● Text to read
------------------------
New Years Rulin’s

I re-read Woodie Guthrie’s New Year’s Resolutions–“New Years Rulin’s” he calls them–as a brief reminder to myself that these exist and can be salubrious. I have spent a lot of time in 2018 mired in some dirty mud, as if addicted to it and as if it helps me. Advancing upon middle age, I wonder to myself if I will ever feel the sting of incipient mortality upon me. Will I start worrying that time will run out, and thus I should actually do the things I keep intending to do? Or will I spend the next forty or so years still holding off on doing those things because I need another hit of . . . the mud?

Woody Guthrie Resolutions
Woody Guthrie’s “New Years Rulin’s”

Guthrie’s “27. Help win war – beat fascism” holds new significance to me now. As does “33. Wake up and fight.” Suddenly the urgency of those Rulin’s make sense. His personal care ones, such as “6. Eat good” and “7. Drink very scant if any” and “12. Change bed clothes often” also hit home for me.

Every year. . . every day damnitall . . . I make the same goals and have the same intentions. I realize what a cliché I am too. I also realize that the things holding me back are the same ones that hold everyone back: internet scandals to check in on, personal nemeses to check up on, endless scrolling through pictures to confirm and/or undermine self-loathing, and so forth. I also use social media for good, I think: much of my intellectual life now is a result of things I learned from people on Twitter.

I spent an hour uploading all my book purchases from Amazon onto my Goodreads account. I looked through all my book purchases on Amazon, beginning with those I bought at the end of college. Apparently I was really stanning my religious studies professor, because I bought all of his books as well as those written by his best friend. I also bought some Aquinas and Plato and other books I had and have literally no interest in reading. Then there is a spate of education and literacy texts from my high school teaching and master’s degree days. Snore! I can see the person who I was trying to be through all those phases of book-buying. How few I read! Some of those books no longer live on my shelves! Look at grad school go by! SO much Said. All the Buddhism that I now renounce.

A couple of years ago I came up with a mantra to govern my year’s efforts: Function over form (I spend too much time futzing with form – I mean even deciding on a font for a syllabus occupies hours a semester). There were a few other bits to this mantra that I can’t remember (shows how little I followed it). This year, I want to Read More than I Scroll. And I want to Write More than I Binge-Watch. To that end, I’m going to use Goodreads to track my reading and am going to keep the blog as part of my writing routine. I also will write about teaching on my official website. This site will function more as a journal than anything else.

Day 1 – Over

I have to walk out the door in 15 minutes. I have been precisely calculating my commute over the past few days and learned the hard way (by having to sit in the hot train station for 20 min) that the first train does not come until 6:37am.

First student of the year: H—- something. He had body odor. Immediately wanted to know if two specific enemies were in the class. He also was happy to be helpful in the classroom and I put him and the other 5 kids to work around the room setting things up.

I had prepared very intricate lesson plans for myself and did literally 5% of what was on them. All the “rules setting” activities? Forget it. When I did have all 34 kids show up, they were so excited to see each other, show off their new outfits, goof around, reestablish old dynamics that we were not going to get anywhere. Also I was too excited. Also the periods were shorter and there were so many interruptions.
------------------------
Target position records:
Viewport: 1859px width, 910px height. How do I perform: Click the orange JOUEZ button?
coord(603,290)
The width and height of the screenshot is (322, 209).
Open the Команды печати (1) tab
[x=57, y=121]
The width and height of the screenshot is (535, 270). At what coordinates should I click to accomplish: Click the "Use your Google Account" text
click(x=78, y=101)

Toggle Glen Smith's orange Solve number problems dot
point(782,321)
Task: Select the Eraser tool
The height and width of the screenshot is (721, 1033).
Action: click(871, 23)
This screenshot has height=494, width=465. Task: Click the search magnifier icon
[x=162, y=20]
------------------------
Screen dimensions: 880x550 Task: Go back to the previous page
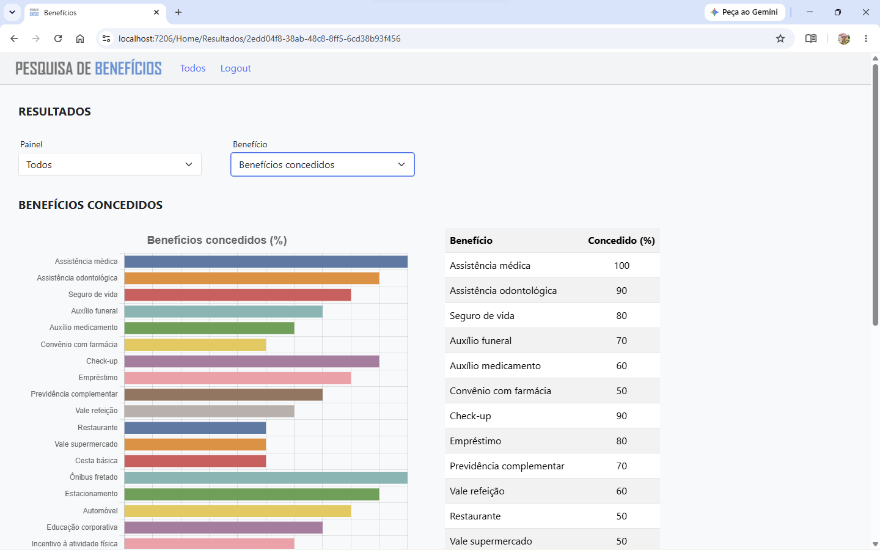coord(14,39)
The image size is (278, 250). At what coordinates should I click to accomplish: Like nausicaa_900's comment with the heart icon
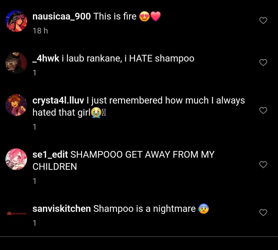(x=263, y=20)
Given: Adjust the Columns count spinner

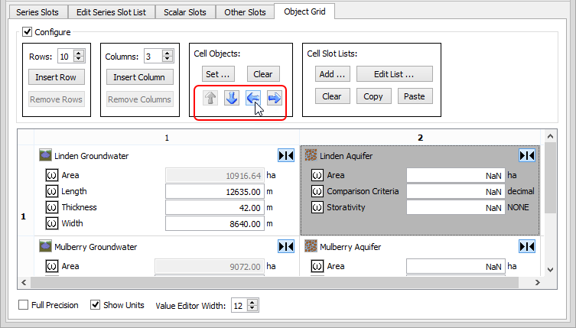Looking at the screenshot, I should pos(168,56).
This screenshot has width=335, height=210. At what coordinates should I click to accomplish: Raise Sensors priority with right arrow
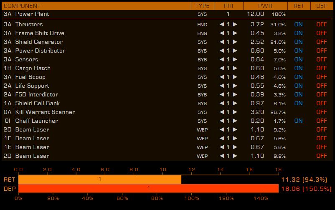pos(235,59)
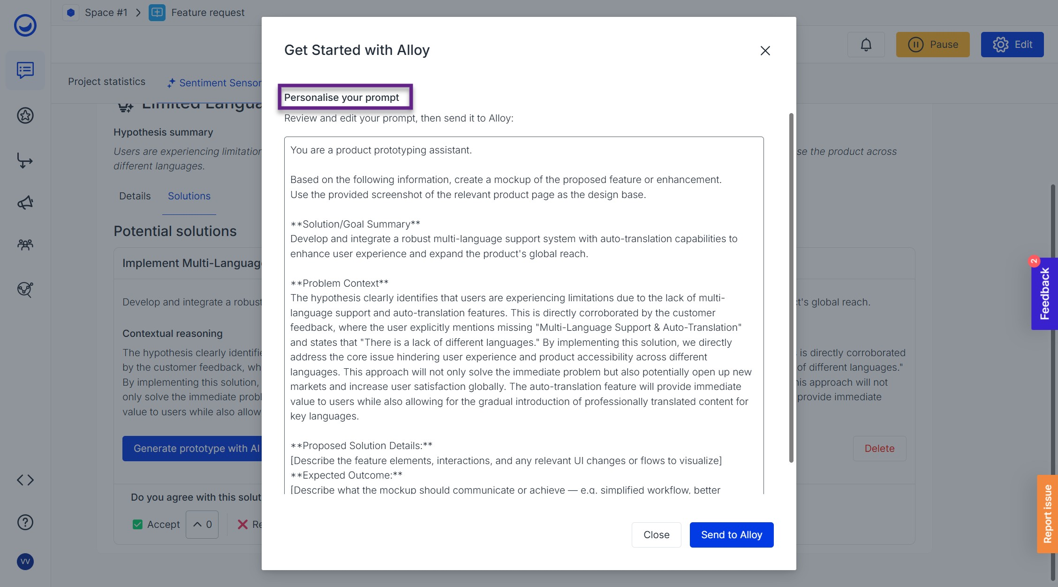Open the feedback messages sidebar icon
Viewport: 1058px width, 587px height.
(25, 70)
------------------------
● Exercises
**1.** List every numbered Woody Guthrie resolution that the blog post on New Year's resolutions quotes.
**2.** Carry on the blog post about New Year's resolutions and the first day of school, picking up after its final sentence.

● Expected responses
**1.**
- 27. Help win war – beat fascism
- 33. Wake up and fight
- 6. Eat good
- 7. Drink very scant if any
- 12. Change bed clothes often

**2.**
I did notice that kids seemed more . . . used to the rules. They easily signed the late logs. There were no hitches with stuff like that. It seems like that aspect of the culture of the school just was finally . . . working. Definitely lower percentage of Jamaicans and more South Asians than before. I think I even have a Chinese student.

Some of my initial impressions include that some of my honors kids should be in not-honors (they didn’t even know they were in honors), and some of my not-honors kids should be in honors. Fortunately for all, I will be teaching them the exact same stuff. I can’t do 3 preps. That ship has SAILED.

The AP class was even shorter than the others. The students already wanted to talk about patriarchy. There are three boys. I already love them all. One girl had a pen shaped like a gavel because she wants to be a lawyer then a judge. Two said they want PhDs and two want to be doctors.

Many more girls wearing hijab in the school. Probably more Muslims in general. People don’t get it: these schools are so diverse. There’s no way around having to be inclusive in your language and approach to culture because there’s no default in here.

I thought I’d have grown out of this, but the students were still interested in my age, if I have kids, etc. My sixth period class applauded when I told them I had just finished my PhD. I almost cried. Most of the students seemed excited to have to call me “Dr.”

I guess I forgot about the chatter and the low din of noise. But when I was reading their extremely personal surveys, I was reminded of the fact that there were still very interesting things going on. The sorts of humor, personal information they revealed, and the sophistication in some of their turns of phrase made me eager to know more about all of them. Some of their responses (“do you read newspapers?” “I’m in high school . . . I don’t read newspapers.”) were calculated to make me laugh. I appreciated that. A lot of them said of themselves that they are funny and people love them. Good to remember that they think that of themselves.

Back to the board.

I’m returning to the high school classroom after being away since 2007. In the intervening years, I earned a PhD in English and taught all levels of college English at a major public university. I have decided to teach high school again primarily because I wanted to return to my home city and the professorial path does not offer you the chance to determine where you want to live. No less a consideration important to me in making this decision has been my desire to work again with younger adolescents. Even ten years later, my relationships with former students have buoyed me and convinced me that a meaningful life for me would be one in which I help kids learn to write, read, and engage critically with texts.

That sounds pretentious. I’m returning to work in a large high school in one of the poorest counties in our country. I went there last week to help proctor summer school statewide exams and for four hours sat in the extended-time special ed testing room with about ten kids. It was a dark reminder of how ill-matched our institutional requirements are with the students who are forced to sit and take these tests. One of the students turned in his exam and I said, “Have a good summer.” He turned around, walked back to me, and slowly asked what I meant. “I mean, have a good rest of your summer until school starts.” (It starts after Labor Day.) He was confused: “I thought today was the last day of summer.” I looked at the other kids confused and one offered, “it’s the last day of summer school?” I mean, this kid was so thoroughly confused by my throwaway salutation about enjoying summer. That is what I’m talking about. Literally, that is how hard life is for some of these kids.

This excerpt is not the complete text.